_Problem details_
From the line containing "Click the RSS feeds icon" through the last line of the entries, set down every line exactly and add nothing.

◇ ◇ ◇ ◇

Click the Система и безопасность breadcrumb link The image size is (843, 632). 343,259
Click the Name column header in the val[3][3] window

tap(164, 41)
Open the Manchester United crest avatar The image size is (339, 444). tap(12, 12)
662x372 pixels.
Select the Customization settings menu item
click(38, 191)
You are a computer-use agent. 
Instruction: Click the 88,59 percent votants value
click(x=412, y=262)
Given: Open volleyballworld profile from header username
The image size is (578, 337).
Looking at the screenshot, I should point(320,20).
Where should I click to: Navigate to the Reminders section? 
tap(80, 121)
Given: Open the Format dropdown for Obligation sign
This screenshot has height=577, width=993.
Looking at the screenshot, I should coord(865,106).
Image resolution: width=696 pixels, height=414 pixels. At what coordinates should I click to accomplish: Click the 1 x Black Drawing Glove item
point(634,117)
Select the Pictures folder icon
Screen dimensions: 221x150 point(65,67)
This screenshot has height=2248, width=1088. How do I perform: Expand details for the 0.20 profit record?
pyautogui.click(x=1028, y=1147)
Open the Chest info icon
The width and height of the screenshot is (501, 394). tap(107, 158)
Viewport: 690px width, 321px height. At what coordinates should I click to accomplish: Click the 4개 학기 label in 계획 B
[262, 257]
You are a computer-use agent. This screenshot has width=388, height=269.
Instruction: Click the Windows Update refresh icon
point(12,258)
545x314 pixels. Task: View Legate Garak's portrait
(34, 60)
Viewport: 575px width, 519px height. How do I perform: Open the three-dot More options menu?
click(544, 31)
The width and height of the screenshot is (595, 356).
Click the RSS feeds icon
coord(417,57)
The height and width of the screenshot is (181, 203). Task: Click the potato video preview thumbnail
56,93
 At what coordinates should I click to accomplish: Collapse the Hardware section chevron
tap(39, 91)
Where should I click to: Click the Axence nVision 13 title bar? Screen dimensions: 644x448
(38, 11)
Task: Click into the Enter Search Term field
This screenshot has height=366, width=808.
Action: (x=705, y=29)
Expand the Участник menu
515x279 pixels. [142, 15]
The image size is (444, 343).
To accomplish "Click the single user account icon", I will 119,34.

◇ ◇ ◇ ◇

_Exercise response_
Click the RSS feeds icon
coord(417,57)
The height and width of the screenshot is (181, 203). Task: Click the potato video preview thumbnail
56,93
 At what coordinates should I click to accomplish: Collapse the Hardware section chevron
tap(39, 91)
Where should I click to: Click the Axence nVision 13 title bar? Screen dimensions: 644x448
(38, 11)
Task: Click into the Enter Search Term field
This screenshot has height=366, width=808.
Action: (x=705, y=29)
Expand the Участник menu
515x279 pixels. [142, 15]
The image size is (444, 343).
To accomplish "Click the single user account icon", I will 119,34.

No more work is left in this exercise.